#### [Task prompt]
Transcribe every line below exactly; no image goes into the output.

Collected data
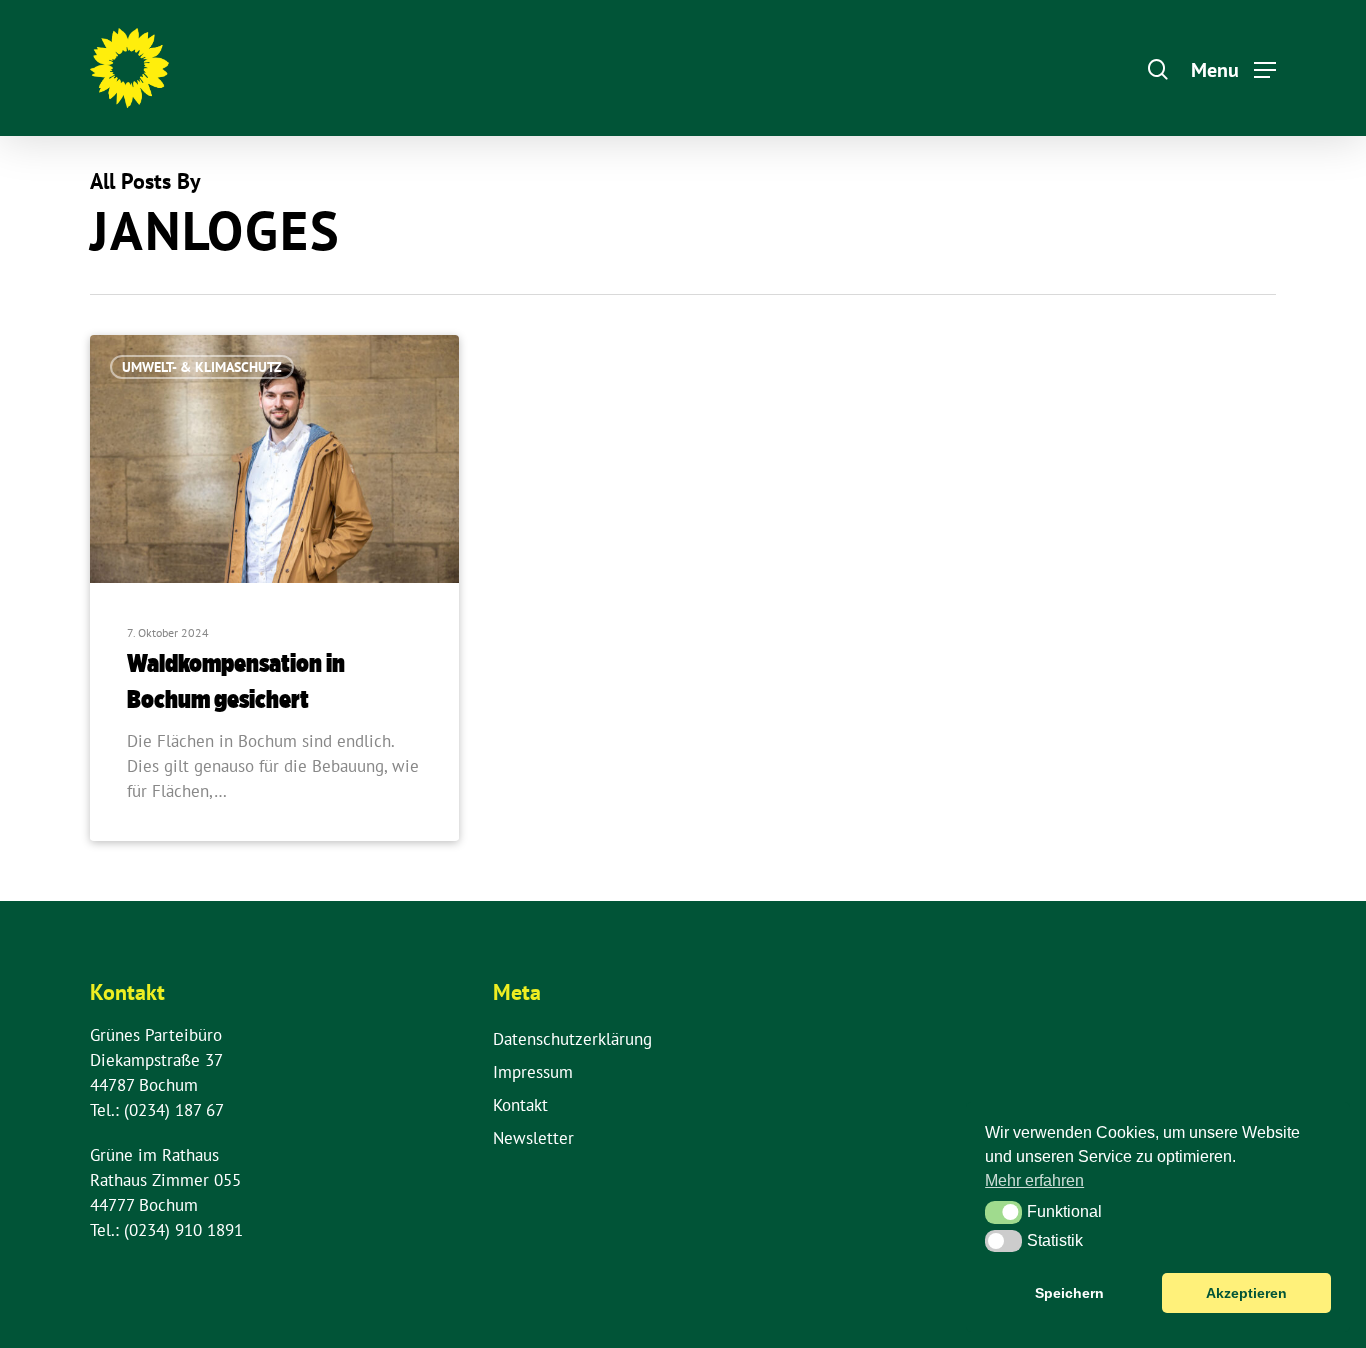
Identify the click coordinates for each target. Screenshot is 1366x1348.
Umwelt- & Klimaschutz (202, 367)
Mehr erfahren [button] (1034, 1180)
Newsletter (533, 1138)
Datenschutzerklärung (572, 1039)
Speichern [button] (1069, 1293)
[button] (1003, 1212)
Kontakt (520, 1105)
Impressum (533, 1072)
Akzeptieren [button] (1246, 1293)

#### [Result of this exercise]
Identify the click coordinates for each target. Screenshot is 1366x1348.
Umwelt- & Klimaschutz (202, 367)
Mehr erfahren [button] (1034, 1180)
Newsletter (533, 1138)
Datenschutzerklärung (572, 1039)
Speichern [button] (1069, 1293)
[button] (1003, 1212)
Kontakt (520, 1105)
Impressum (533, 1072)
Akzeptieren [button] (1246, 1293)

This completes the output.